## What this task involves
Return the run of lines below that opens with the line containing "Click the large profile picture preview" and closes with the line containing "The image size is (1389, 868).", keeping each one exact.

## Source records

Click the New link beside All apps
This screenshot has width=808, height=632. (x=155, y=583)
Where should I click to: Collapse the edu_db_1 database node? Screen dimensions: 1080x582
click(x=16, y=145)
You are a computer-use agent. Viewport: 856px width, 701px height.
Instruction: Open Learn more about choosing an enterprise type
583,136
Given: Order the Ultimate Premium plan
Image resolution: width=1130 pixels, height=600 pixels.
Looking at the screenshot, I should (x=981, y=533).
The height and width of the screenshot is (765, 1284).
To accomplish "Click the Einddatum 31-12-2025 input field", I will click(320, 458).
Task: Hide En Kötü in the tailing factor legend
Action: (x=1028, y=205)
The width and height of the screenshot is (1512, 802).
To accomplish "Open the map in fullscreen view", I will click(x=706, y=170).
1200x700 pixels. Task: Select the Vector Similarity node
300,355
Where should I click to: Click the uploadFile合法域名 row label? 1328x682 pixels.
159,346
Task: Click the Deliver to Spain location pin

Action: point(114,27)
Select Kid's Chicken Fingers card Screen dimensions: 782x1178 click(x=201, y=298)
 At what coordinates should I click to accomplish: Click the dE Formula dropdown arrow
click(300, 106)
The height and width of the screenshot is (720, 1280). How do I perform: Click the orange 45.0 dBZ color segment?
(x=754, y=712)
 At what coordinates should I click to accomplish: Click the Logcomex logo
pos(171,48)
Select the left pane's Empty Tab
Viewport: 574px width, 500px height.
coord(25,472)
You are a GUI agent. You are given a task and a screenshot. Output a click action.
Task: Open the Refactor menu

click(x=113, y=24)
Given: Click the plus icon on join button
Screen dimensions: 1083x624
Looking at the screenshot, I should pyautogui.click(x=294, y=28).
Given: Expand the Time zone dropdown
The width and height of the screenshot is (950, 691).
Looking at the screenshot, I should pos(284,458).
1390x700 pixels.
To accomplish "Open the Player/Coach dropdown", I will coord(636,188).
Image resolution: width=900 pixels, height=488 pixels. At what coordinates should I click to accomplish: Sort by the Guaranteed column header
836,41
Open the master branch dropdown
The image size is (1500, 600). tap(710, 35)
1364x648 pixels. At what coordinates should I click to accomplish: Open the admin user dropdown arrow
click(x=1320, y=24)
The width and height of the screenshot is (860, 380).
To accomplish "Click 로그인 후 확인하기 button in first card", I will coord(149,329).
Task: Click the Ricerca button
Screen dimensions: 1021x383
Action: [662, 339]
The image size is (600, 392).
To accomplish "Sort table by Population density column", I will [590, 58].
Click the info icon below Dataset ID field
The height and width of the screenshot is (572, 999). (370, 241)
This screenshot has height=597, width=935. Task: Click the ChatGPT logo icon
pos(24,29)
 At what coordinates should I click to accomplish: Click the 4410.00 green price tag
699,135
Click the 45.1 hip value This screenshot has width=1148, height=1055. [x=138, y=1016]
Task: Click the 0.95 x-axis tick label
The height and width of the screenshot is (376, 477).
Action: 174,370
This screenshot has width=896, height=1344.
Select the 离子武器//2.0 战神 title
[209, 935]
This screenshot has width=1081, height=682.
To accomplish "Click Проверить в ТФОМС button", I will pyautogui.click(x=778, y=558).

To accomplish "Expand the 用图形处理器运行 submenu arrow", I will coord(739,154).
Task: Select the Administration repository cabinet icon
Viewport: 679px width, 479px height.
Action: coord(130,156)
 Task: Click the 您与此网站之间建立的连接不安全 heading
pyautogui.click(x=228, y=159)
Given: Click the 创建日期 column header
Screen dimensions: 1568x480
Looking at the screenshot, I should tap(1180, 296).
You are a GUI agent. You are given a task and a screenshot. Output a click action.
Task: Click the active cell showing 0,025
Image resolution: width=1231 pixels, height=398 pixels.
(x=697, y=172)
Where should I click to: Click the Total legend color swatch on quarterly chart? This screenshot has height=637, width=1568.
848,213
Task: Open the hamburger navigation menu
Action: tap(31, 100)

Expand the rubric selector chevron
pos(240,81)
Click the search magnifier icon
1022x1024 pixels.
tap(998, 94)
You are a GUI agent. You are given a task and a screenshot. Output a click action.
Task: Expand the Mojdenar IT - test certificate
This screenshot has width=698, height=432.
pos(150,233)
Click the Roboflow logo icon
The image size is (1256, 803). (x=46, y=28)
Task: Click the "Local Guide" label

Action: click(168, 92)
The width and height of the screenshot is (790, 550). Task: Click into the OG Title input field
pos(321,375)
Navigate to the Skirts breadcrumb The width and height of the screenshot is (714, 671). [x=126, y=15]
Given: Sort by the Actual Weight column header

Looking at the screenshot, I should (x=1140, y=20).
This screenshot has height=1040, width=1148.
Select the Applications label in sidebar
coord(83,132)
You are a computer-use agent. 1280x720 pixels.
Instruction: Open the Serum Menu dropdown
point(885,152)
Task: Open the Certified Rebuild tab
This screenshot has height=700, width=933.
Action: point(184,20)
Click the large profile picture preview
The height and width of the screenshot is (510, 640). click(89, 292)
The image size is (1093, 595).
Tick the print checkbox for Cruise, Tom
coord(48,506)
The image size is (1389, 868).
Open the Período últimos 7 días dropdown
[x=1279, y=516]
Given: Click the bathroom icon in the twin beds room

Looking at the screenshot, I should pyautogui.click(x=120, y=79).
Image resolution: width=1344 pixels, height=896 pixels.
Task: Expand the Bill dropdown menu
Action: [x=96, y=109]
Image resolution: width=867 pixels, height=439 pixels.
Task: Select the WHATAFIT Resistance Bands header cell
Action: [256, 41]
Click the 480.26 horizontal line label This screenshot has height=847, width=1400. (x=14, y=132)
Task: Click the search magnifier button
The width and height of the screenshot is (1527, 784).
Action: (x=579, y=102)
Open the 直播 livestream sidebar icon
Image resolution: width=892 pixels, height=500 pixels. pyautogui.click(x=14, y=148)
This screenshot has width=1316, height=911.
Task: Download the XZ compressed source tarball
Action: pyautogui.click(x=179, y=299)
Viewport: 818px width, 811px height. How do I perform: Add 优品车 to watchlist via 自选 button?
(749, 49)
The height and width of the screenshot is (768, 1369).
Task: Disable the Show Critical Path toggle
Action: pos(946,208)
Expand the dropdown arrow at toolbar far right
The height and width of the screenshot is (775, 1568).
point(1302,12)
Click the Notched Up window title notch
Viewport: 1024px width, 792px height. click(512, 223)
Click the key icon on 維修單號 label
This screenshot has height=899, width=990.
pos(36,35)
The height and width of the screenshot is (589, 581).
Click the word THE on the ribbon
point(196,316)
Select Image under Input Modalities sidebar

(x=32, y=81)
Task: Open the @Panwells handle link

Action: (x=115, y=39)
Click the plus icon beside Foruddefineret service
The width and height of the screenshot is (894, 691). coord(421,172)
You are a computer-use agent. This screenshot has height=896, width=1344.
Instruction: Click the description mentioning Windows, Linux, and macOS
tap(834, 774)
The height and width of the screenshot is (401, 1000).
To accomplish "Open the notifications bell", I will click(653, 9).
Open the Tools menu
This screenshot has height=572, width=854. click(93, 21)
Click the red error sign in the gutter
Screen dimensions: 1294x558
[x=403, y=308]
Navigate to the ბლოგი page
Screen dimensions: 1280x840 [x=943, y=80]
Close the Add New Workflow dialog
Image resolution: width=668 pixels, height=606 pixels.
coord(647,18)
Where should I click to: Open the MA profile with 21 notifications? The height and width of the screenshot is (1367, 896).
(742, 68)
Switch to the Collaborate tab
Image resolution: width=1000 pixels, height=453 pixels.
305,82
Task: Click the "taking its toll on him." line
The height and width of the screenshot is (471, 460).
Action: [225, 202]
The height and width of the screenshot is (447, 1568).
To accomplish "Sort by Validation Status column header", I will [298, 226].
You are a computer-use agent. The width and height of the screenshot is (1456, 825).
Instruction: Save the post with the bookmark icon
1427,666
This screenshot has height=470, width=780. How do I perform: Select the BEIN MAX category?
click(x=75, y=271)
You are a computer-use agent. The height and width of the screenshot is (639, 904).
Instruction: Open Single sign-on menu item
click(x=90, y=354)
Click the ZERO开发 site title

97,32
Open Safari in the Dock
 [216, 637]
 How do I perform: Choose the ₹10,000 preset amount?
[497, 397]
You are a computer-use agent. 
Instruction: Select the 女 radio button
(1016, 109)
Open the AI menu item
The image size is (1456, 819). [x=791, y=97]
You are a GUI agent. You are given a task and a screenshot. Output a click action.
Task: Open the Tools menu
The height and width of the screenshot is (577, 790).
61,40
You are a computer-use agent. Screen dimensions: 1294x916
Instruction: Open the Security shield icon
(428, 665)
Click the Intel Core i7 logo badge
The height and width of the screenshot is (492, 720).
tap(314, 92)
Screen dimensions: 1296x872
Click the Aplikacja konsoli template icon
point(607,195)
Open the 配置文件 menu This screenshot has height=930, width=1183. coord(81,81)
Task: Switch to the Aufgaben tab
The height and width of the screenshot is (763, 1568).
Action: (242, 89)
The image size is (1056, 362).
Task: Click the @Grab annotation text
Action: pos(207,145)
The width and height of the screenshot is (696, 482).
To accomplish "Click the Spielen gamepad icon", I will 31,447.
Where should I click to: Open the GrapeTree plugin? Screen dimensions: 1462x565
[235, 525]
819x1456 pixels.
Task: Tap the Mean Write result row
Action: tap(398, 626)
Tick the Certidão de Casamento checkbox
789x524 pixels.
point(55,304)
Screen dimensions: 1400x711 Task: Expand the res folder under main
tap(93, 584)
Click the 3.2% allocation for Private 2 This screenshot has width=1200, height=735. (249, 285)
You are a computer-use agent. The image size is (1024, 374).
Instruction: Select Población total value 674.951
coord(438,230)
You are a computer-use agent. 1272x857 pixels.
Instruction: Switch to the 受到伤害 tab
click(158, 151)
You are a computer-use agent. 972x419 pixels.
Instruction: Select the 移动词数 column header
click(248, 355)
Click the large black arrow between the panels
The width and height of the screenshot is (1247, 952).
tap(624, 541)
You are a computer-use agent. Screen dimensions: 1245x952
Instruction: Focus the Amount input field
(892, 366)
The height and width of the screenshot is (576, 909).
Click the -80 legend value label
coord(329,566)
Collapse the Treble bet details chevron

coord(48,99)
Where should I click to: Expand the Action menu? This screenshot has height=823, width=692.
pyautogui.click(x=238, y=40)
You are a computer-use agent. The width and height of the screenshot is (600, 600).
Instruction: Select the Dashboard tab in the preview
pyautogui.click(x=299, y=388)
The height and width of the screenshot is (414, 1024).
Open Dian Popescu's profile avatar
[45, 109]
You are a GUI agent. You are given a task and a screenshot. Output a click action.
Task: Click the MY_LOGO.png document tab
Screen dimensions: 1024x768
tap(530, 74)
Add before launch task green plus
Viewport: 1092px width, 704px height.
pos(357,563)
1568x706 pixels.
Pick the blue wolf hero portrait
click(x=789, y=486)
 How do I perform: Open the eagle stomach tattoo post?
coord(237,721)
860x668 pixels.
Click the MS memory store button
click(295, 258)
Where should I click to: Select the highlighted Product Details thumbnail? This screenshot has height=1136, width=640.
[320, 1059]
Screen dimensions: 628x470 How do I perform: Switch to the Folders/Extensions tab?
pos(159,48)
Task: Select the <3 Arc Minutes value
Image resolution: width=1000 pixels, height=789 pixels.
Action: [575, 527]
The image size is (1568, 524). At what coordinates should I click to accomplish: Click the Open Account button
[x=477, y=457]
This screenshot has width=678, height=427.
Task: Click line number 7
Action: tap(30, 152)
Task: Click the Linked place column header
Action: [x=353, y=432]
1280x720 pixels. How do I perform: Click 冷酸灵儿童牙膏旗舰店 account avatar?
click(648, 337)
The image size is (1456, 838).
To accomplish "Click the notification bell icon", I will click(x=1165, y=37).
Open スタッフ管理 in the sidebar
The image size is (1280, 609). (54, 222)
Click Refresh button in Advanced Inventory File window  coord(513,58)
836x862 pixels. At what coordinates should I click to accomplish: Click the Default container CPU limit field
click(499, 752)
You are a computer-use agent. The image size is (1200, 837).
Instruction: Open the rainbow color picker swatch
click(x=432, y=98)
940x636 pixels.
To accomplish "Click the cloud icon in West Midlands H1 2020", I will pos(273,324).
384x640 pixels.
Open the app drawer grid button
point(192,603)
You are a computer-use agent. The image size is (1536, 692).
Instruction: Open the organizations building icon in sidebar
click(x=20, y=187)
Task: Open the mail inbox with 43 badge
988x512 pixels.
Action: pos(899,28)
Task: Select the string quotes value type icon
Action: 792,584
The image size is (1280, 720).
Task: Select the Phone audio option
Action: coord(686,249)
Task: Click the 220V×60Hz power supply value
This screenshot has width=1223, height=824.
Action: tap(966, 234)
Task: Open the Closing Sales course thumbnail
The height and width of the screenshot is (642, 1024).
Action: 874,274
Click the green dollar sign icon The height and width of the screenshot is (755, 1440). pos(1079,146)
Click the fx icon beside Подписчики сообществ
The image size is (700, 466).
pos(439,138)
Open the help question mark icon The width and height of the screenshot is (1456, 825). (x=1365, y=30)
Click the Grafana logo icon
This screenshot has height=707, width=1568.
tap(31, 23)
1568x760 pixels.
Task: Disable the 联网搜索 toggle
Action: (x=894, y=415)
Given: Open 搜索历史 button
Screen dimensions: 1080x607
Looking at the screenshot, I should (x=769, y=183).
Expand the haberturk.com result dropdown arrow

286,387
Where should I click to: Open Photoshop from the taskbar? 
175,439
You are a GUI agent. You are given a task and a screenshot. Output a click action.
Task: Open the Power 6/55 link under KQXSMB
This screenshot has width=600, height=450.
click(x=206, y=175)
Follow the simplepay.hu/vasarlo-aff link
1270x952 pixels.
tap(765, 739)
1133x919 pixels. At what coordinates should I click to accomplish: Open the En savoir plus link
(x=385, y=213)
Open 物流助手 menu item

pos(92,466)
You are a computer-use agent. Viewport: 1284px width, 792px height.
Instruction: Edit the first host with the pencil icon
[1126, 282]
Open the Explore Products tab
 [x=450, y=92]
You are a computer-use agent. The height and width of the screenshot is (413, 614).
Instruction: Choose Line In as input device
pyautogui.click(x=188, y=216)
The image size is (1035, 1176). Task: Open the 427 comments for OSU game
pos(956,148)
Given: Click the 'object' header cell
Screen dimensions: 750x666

## Result of this task
Click the large profile picture preview
The height and width of the screenshot is (510, 640). click(89, 292)
The image size is (1093, 595).
Tick the print checkbox for Cruise, Tom
coord(48,506)
The image size is (1389, 868).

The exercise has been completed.